Foi esse mecanismo que demandou auxílio de humanos. Um dos quatro trabalhadores ouvidos pela Time afirmou que teve de analisar uma passagem sobre relações sexuais de um homem com um cachorro, à frente de uma criança.
À revista, esse terceirizado disse ter visões recorrentes da cena de zoofilia, um sintoma de estresse pós-traumático.
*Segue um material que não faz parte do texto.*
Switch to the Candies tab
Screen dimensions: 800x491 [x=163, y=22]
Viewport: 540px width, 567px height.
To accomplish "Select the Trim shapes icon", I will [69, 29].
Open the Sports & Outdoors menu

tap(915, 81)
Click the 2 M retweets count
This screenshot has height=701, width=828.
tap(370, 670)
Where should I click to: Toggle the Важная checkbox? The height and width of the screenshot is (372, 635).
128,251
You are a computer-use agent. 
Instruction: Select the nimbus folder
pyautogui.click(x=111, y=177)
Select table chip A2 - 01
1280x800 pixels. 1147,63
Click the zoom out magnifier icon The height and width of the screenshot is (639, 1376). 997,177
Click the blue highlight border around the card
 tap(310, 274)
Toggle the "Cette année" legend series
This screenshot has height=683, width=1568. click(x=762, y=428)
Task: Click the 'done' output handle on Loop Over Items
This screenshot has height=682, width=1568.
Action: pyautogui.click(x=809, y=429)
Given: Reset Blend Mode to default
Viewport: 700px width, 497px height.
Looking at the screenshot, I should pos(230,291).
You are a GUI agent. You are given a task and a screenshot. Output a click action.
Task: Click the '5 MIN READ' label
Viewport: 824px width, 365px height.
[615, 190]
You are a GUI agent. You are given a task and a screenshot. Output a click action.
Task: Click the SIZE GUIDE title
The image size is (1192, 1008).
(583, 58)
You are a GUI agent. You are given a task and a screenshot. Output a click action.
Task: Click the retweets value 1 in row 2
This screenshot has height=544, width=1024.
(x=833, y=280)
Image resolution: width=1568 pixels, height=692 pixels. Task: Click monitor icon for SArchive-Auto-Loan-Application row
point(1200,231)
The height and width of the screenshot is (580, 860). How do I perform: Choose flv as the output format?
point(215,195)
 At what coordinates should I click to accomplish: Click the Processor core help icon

Por isso, decidiu romper o contrato com a Sama oito meses antes do planejado sob alegação de traumas.
Até a noite desta quarta, a OpenAI se pronunciou sobre o caso apenas por meio de nota à Time.
Disse que a responsabilidade de gerir pagamentos e cuidar da saúde mental dos contratados era da Sama.
"Fomos informados que a Sama oferecia um programa de bem-estar e aconselhamento individual aos trabalhadores, que podiam recusar tarefas sem penalização. Pelo contrato, exposição a conteúdos explícitos deveria ter um limite e informação sensível deveria ser tratada por profissionais especializados", diz o comunicado da empresa de tecnologia.
Um dos documentos analisados pela Time mostrou que a OpenAI precisou manter contato com os rotuladores de dados para esclarecer dúvidas metodológicas. Uma colaboradora reportou dúvidas sobre como classificar um texto em que o auxiliar de Batman, Robin é estuprado por um vilão, mas passa a correspondê-lo durante a cena. A startup californiana não respondeu à questão.
Em março de 2022, a Sama decidiu romper o contrato acordado para durar até o início de 2023 após a OpenAI solicitar a classificação de imagens abusivas. Nos pacotes enviados à intermediadora, havia imagens de pedofilia --conteúdo de armazenamento ilegal nos Estados Unidos.
No dia 10, a Sama anunciou que cancelaria todos os serviços referentes à conteúdo explícito até março. Dois dos terceirizados ouvidos pela Time lamentaram perder o adicional que recebiam por lidar com textos nocivos.
À Time, a OpenAi afirmou que seus empregados foram instruídos a não coletar materiais sobre abuso contra crianças. "Conteúdos assim não são necessários para treinar nossos filtros e instruímos que nossos funcionários os evitem ativamente". Acrescentou que não abriu as imagens para confirmar sua natureza.
Embora a inteligência artificial pareça mágica, é uma tecnologia que demanda infraestrutura e muito trabalho humano, diz à reportagem o professor da Universidade de Toronto Rafael Grohmann, que estuda plataformização. "Muitas empresas de países desenvolvidos subcontratam trabalho superprecarizado no Sul Global".
Grohman lembra que serviços de moderação de conteúdo abusivo em redes sociais são comuns em plataformas de microtrabalho, como o Amazon Mechanical Turk, que oferece bicos online. Nesse site, brasileiros encontram sustento e acabam treinando um algoritmo da Amazon.